## Deine Aufgaben
(1) In welche Farben ist laut dem Text über den Film alles getaucht?
(2) Führe den Text über den Film im Anschluss an seinen letzten Satz weiter.

In der Dunkelheit liegt allerlei verborgen

Schon während der ersten halben Stunde des Films fällt eines auf: sehr viele Szenen sind nicht gut beleuchtet. Die Räume, in denen sich Iris bewegt, sind dämmrig oder ganz dunkel. Gesichter bleiben zumeist im Schatten oder werden nur partiell gezeigt, alles ist in die Farben dunkelrot, orange oder schwarz getaucht. Von Anfang an wirkt alles recht unergründlich und mysteriös. Auch die Personen, denen die Protagonistin begegnet, sind manchmal nur zu erahnende Gesichtszüge in der Dämmerung, die so schnell verschwinden, wie sie aufgetaucht sind. Durch das Spiel mit Hell und Dunkel entsteht eine seltsam geheimnisvolle Atmosphäre, die sich über die Stadt und ihre Figuren legt. Was ist hinter diesen Schatten, in den dunklen Räumen und den kaum zu erkennenden Personen verborgen? Auch Iris weiß das nicht. Sie irrt durch die Stadt, spürt Leuten nach, sammelt Hinweise und doch wird für den Zuschauer nie ganz klar, was hier eigentlich die Story ist und was es mit all den merkwürdigen Hinweisen auf sich hat.

Konfuses Versteckspiel mit Andeutungen

Regisseur Nemes nimmt sich für Iris’ Irrfahrt durch Budapest sehr viel Zeit. Immer wieder lässt er Andeutungen fallen, die auf eine bedeutungsvolle Geschichte hinauslaufen könnten, aber dann nie richtig aufgelöst werden. So scheint Iris einen Bruder zu haben, der im Untergrund lebt und in den Mord an einem Grafen verstrickt gewesen sein soll. Die Witwe dieses Grafen wiederum hat eine merkwürdige Beziehung zu einem Wiener. Außerdem plant eine Bande finsterer Männer einen großen Überfall und der Inhaber des Hutgeschäfts Brill scheint auch nicht der zu sein, für den er sich ausgibt. Verschachert er etwa seine weiblichen Angestellten an den österreichischen Hof?

## Datenteil

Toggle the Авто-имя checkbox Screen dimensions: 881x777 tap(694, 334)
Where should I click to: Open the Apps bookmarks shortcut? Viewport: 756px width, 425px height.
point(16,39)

## Antworten pro Aufgabe
(1) In Dunkelrot, Orange oder Schwarz.

(2)
Zwischen all diesen Fragen rennt und taumelt Iris durch eine konfuse Welt, der der erste Weltkrieg kurz bevor steht. Sie wird gewarnt, weggezerrt und bedroht, begegnet verschiedenen Gestalten, die der Zuschauer nie ganz exakt einordnen kann und läuft doch immer weiter. Schauspielerin Juli Jakab stattet ihre Figur dabei mit einem zunächst verwirrten und dann immer entschlosseneren Blick aus, der dem Zuschauer in vielen Close-ups nahe gebracht wird. Sie spielt nicht schlecht, aber auch sie kann am Ende diese undurchsichtige, zweieinhalbstündige Irrfahrt durch das halbdunkle Budapest nicht tragen.

“Sunset” ist ab dem 13. Juni 2019 in den deutschen Kinos zu sehen.